CHALLENGE. Please set down the data word for word, starting with the line that contains "Task: Click the info icon in the top bar" and going on through the line that contains "Action: coord(586,10)", with both of those lines included, and leave the pictures out of your answer.

INPUT FOR THIS TASK.
━━━
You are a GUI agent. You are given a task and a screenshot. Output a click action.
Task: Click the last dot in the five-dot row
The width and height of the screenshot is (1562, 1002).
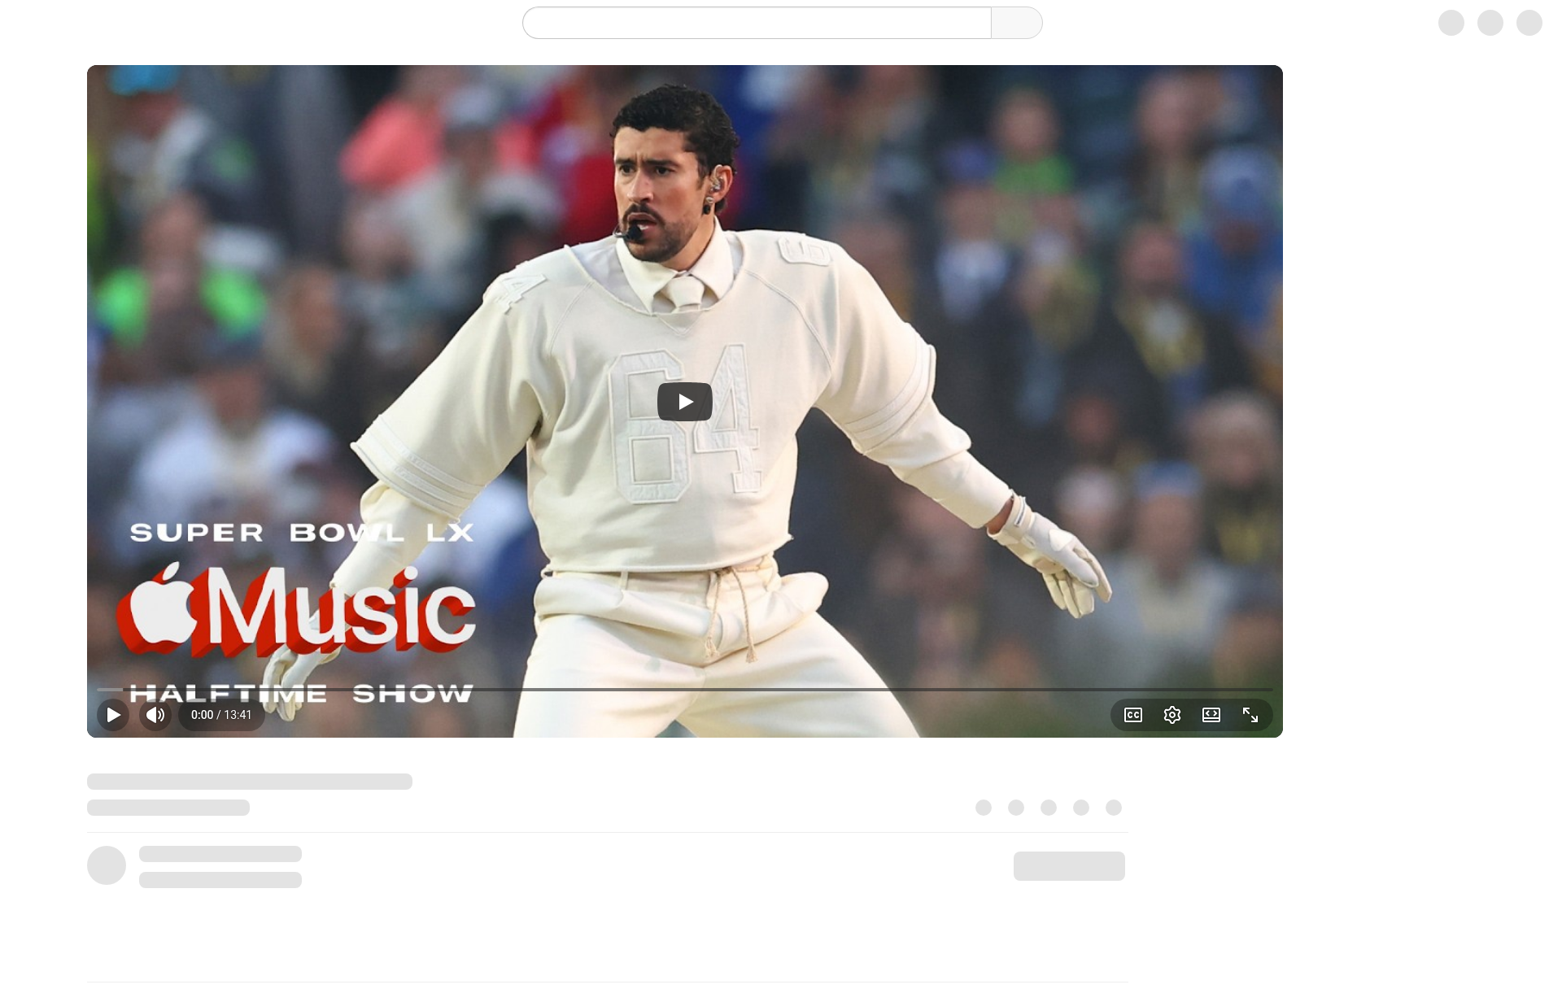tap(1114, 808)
━━━
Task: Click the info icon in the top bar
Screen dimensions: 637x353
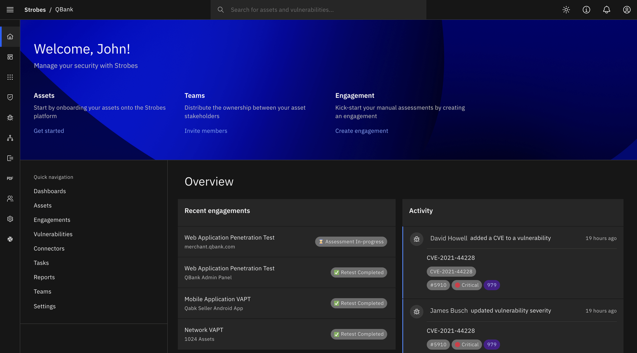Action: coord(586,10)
━━━
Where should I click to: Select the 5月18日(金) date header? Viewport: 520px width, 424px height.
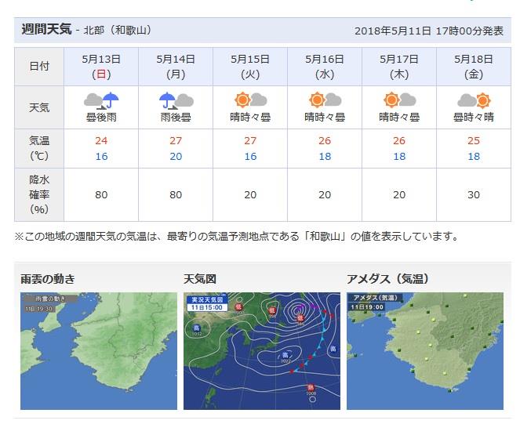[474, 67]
━━━
WRITTEN SOLUTION.
Task: Click the info icon in the top bar
Screen dimensions: 637x353
Action: coord(586,10)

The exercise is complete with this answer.